Report how many lines of the records contain the string "node", giving only the number.

★ ★ ★ ★

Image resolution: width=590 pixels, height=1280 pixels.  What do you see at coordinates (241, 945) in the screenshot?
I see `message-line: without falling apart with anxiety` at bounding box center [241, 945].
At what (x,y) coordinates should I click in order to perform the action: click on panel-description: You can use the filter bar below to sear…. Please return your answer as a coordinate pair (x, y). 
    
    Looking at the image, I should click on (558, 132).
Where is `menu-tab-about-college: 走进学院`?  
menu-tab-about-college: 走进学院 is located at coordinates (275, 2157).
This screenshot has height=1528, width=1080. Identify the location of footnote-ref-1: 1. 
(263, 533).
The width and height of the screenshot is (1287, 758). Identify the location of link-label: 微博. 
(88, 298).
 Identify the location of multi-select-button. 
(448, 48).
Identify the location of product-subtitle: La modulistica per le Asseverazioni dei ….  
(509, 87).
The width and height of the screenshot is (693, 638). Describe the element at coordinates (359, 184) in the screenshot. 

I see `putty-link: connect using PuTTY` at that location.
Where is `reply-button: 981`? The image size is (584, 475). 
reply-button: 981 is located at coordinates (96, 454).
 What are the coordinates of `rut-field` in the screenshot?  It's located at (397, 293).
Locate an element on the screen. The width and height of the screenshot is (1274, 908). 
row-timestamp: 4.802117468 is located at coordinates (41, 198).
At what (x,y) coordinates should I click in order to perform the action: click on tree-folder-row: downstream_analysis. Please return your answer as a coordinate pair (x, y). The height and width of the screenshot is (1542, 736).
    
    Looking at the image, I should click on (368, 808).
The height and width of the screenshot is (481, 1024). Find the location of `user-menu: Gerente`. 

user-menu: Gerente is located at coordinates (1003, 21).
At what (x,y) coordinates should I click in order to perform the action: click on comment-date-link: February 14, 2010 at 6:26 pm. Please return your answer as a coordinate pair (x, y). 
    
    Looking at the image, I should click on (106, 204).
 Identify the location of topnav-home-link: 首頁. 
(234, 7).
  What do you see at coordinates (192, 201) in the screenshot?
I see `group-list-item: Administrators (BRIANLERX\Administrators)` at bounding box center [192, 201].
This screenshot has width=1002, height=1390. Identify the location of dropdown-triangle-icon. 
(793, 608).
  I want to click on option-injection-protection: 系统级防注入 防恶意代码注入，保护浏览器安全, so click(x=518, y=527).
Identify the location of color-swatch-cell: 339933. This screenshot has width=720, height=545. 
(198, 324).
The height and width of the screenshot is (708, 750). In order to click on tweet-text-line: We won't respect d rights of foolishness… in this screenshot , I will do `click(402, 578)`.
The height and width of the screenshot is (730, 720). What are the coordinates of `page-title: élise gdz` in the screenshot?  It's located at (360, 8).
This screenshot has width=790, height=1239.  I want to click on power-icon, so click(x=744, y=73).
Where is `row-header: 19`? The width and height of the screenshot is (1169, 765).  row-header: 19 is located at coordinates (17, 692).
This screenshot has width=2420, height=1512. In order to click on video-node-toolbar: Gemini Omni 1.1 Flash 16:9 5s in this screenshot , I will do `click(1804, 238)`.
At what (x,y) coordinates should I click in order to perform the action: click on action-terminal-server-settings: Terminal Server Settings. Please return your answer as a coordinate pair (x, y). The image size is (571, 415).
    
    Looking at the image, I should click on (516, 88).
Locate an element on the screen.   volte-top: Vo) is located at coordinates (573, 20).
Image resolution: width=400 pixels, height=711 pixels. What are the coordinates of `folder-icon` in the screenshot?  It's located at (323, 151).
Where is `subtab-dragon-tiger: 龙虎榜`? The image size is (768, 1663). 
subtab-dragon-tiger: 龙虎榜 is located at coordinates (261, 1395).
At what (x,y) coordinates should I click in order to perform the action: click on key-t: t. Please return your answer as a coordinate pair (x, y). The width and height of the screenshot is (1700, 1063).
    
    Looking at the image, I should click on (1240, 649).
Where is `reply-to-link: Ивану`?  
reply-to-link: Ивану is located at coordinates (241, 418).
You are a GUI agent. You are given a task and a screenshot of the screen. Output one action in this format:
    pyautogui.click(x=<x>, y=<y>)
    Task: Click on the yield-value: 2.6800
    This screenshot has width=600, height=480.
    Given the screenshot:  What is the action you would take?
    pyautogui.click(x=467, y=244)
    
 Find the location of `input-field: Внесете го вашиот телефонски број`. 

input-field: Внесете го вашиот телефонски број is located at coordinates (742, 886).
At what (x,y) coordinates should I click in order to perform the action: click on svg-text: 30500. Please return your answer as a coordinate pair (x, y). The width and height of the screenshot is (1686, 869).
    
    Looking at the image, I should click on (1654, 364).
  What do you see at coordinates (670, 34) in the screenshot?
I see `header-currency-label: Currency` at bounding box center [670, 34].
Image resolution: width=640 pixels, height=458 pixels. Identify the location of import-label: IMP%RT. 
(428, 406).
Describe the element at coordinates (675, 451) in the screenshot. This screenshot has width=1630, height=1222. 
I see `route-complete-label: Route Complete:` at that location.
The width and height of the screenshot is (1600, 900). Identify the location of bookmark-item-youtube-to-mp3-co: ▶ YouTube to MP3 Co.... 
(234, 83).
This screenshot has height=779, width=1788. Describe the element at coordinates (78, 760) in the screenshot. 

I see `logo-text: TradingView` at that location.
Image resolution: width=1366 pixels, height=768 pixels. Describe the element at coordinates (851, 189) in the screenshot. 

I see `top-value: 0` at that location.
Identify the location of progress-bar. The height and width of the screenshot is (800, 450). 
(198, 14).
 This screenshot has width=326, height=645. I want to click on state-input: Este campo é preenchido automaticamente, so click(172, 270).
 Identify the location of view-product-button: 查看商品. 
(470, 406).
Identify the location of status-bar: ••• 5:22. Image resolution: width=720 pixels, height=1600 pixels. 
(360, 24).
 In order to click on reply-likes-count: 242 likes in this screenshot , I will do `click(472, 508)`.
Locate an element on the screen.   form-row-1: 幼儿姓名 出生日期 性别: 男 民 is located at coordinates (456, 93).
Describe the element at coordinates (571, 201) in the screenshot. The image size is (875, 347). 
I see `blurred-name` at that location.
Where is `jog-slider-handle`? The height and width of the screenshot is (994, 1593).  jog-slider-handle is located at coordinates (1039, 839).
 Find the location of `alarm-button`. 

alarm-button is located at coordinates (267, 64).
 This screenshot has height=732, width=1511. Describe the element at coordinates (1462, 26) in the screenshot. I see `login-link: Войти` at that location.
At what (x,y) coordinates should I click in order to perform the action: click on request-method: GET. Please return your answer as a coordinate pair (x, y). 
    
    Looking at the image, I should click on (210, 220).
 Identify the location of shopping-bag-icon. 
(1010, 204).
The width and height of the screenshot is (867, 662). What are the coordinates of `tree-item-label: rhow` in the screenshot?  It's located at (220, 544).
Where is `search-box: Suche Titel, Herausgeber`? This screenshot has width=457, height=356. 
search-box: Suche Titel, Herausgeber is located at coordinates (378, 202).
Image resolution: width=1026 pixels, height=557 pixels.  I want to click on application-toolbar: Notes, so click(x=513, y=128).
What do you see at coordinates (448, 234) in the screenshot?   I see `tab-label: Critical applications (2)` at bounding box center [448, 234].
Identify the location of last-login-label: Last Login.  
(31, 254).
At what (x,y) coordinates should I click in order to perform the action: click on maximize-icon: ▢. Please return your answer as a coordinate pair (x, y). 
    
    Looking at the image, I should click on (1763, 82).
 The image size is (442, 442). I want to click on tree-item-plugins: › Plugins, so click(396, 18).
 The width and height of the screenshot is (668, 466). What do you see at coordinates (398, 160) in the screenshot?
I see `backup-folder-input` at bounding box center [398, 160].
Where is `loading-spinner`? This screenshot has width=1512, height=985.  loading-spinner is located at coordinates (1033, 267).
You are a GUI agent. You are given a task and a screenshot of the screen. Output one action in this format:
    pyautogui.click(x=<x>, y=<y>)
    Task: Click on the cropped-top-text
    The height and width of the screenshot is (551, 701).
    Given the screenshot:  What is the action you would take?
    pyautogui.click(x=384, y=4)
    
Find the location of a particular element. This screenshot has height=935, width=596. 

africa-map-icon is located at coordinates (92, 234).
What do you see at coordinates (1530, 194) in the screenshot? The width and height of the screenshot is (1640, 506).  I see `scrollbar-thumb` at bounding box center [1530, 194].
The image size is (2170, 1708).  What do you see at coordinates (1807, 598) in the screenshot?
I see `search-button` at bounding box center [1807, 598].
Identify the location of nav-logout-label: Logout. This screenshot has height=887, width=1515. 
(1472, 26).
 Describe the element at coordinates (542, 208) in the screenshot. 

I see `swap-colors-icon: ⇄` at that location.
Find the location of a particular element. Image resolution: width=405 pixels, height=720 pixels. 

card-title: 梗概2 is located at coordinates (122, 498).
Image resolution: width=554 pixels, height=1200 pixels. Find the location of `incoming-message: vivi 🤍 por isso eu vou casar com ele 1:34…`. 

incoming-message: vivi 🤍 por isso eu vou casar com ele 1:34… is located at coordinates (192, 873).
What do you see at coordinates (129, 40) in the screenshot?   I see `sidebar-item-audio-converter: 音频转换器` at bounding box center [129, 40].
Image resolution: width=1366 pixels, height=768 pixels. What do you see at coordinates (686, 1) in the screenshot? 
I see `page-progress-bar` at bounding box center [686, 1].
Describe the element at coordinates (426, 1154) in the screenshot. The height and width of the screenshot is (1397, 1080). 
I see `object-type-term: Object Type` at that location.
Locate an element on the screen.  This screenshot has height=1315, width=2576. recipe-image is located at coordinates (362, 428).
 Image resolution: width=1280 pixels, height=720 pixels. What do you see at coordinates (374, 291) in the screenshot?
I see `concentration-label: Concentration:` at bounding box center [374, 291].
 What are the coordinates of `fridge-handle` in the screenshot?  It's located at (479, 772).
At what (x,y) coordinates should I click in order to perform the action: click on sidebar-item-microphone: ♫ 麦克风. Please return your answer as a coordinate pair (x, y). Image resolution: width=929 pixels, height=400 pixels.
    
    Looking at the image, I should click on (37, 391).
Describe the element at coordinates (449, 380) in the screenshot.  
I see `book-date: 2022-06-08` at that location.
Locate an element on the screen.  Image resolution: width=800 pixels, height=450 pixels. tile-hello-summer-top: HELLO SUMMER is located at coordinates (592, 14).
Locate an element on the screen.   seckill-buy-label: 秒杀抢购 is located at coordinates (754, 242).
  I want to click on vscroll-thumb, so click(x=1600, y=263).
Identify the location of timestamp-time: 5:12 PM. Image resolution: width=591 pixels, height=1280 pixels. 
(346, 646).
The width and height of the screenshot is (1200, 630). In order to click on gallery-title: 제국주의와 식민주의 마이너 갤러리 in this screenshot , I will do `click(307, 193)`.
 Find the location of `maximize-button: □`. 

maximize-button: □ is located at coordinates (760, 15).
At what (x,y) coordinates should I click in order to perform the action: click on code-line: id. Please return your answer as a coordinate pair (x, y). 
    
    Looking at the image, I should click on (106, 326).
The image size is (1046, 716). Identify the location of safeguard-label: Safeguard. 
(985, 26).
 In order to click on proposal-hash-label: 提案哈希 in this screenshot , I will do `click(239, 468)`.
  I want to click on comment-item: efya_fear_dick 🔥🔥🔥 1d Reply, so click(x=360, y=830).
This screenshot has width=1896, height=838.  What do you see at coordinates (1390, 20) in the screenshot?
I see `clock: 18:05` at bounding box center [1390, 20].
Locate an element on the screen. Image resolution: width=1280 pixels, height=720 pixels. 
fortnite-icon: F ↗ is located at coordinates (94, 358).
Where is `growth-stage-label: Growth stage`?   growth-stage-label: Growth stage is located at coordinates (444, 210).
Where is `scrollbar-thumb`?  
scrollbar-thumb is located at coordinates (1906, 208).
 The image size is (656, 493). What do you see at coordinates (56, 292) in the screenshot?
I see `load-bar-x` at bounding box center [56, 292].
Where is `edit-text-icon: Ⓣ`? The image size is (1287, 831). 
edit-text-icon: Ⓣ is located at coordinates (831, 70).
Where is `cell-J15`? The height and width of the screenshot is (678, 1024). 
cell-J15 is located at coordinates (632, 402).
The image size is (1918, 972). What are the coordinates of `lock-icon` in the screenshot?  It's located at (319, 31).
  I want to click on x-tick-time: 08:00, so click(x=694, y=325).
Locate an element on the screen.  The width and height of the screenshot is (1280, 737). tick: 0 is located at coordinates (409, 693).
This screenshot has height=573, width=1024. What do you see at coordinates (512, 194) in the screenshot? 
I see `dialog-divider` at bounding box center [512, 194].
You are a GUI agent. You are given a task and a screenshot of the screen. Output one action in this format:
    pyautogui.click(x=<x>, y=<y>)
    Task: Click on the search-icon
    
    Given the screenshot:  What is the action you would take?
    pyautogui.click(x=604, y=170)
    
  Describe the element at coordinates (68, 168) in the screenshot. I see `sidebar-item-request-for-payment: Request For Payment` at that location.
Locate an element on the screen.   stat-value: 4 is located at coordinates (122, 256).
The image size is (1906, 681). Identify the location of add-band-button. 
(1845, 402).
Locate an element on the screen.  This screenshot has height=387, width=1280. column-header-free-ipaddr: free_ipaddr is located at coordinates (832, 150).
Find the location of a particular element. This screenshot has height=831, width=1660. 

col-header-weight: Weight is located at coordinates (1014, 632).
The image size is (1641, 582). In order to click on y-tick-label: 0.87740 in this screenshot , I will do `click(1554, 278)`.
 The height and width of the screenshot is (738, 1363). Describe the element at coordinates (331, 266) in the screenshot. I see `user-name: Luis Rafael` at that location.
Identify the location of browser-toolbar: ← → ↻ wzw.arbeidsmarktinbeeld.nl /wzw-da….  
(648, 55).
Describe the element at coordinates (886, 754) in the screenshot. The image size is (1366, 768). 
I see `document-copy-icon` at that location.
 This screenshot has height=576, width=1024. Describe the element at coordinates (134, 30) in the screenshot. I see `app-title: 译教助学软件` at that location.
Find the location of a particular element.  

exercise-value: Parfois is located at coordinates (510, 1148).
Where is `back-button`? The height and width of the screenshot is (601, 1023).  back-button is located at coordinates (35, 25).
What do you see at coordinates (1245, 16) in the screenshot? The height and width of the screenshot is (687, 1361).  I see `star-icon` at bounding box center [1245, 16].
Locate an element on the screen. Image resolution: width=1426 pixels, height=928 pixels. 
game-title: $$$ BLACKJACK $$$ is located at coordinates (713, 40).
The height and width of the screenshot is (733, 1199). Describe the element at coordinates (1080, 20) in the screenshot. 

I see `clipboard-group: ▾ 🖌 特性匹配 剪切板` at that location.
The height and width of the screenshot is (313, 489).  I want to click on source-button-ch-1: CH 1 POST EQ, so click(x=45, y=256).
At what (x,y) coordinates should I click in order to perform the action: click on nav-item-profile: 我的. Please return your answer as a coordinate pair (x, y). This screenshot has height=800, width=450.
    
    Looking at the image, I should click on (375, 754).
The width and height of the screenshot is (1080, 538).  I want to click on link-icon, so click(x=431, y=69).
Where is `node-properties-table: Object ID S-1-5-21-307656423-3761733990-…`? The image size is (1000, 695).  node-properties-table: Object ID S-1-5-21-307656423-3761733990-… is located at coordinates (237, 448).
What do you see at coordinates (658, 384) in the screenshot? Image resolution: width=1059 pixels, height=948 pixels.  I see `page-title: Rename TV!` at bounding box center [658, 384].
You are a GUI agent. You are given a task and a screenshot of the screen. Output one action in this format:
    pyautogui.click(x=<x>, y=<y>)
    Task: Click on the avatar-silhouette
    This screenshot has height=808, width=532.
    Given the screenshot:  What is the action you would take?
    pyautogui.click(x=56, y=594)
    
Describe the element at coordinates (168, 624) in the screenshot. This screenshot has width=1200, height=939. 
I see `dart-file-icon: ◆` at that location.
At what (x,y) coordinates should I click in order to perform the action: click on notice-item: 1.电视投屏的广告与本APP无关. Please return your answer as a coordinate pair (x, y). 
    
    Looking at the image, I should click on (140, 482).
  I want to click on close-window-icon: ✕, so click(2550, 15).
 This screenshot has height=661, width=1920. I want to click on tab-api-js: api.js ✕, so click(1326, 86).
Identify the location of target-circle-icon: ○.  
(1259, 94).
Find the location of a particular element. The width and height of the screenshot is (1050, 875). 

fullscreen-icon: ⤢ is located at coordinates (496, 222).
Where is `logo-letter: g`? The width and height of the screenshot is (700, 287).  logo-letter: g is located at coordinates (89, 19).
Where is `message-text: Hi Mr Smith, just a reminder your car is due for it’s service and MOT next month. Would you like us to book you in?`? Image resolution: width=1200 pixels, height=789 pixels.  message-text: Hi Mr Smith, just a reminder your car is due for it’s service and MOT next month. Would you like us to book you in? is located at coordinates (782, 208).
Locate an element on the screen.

★ ★ ★ ★

* Solved problem *
2